* [PATCH] vfs: Turn the unlinked inode counter into a percpu counter
@ 2014-07-11 20:23 Andi Kleen
2014-07-14 8:26 ` Lukáš Czerner
0 siblings, 1 reply; 4+ messages in thread
From: Andi Kleen @ 2014-07-11 20:23 UTC (permalink / raw)
To: linux-fsdevel; +Cc: linux-kernel, Andi Kleen, Al Viro, Miklos Szeredi
From: Andi Kleen <ak@linux.intel.com>
The unlinked open inodes super block counter that was added some time ago
unfortunately becomes a very hot cache line in some delete heavy
high IOPs or tmpfs workloads with enough cores, when files
are frequently removed. With TSX it also causes plenty of aborts.
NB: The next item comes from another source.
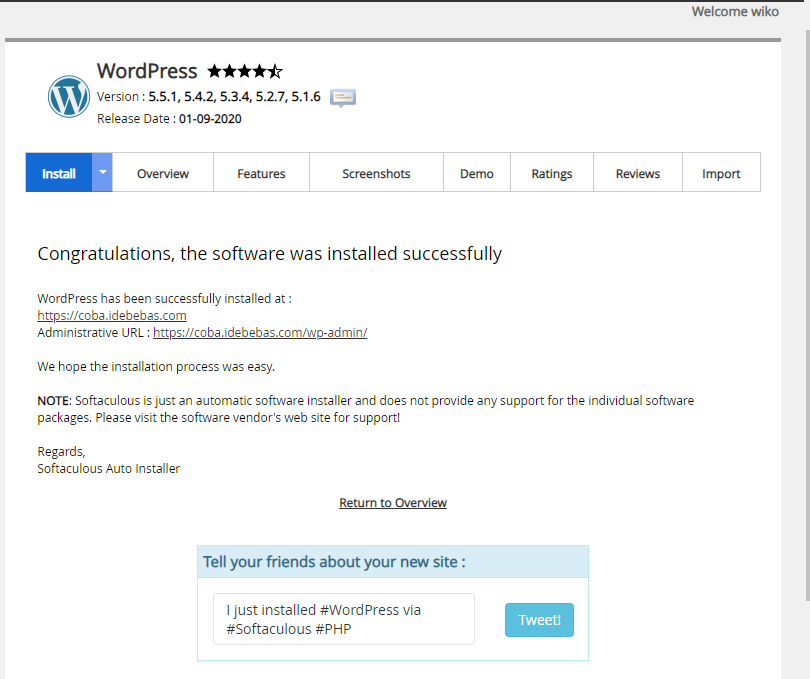Viewport: 810px width, 679px height.
Task: Open the Overview tab
Action: point(162,172)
Turn the atomic into a percpu_counter. It's nearly perfectly
suited for a percpu counter because it is only checked
in very slow paths, like remount.
Original commit:
commit 7ada4db88634429f4da690ad1c4eb73c93085f0c
Author: Miklos Szeredi <mszeredi@suse.cz>
Date: Mon Nov 21 12:11:32 2011 +0100
vfs: count unlinked inodes
Add a new counter to the superblock that keeps track of unlinked but
not yet deleted inodes.
Cc: Al Viro <viro@zeniv.linux.org.uk>
Cc: Miklos Szeredi <mszeredi@suse.cz>
Signed-off-by: Andi Kleen <ak@linux.intel.com>
---
fs/ext2/super.c | 2 +-
fs/inode.c | 14 ++++++--------
fs/namespace.c | 4 ++--
fs/super.c | 3 +++
include/linux/fs.h | 2 +-
5 files changed, 13 insertions(+), 12 deletions(-)
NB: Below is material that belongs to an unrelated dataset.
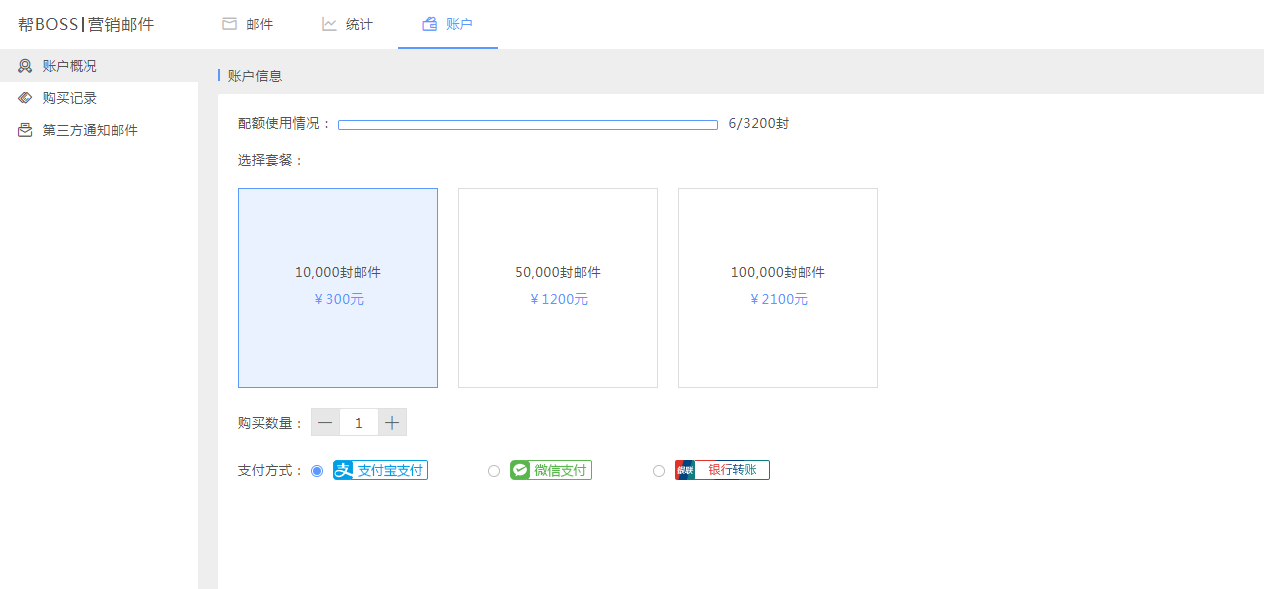Click the account overview sidebar icon
Screen dimensions: 1264x589
(x=25, y=66)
diff --git a/fs/ext2/super.c b/fs/ext2/super.c
index 3750031..ac0ad9a 100644
--- a/fs/ext2/super.c
+++ b/fs/ext2/super.c
@@ -1218,7 +1218,7 @@ static int ext2_freeze(struct super_block *sb)
* because we have unattached inodes and thus filesystem is not fully
* consistent.
*/
- if (atomic_long_read(&sb->s_remove_count)) {
+ if (percpu_counter_sum(&sb->s_remove_counters)) {
ext2_sync_fs(sb, 1);
return 0;
}
diff --git a/fs/inode.c b/fs/inode.c
index f96d2a6..4820c35 100644
--- a/fs/inode.c
+++ b/fs/inode.c
@@ -234,10 +234,8 @@ void __destroy_inode(struct inode *inode)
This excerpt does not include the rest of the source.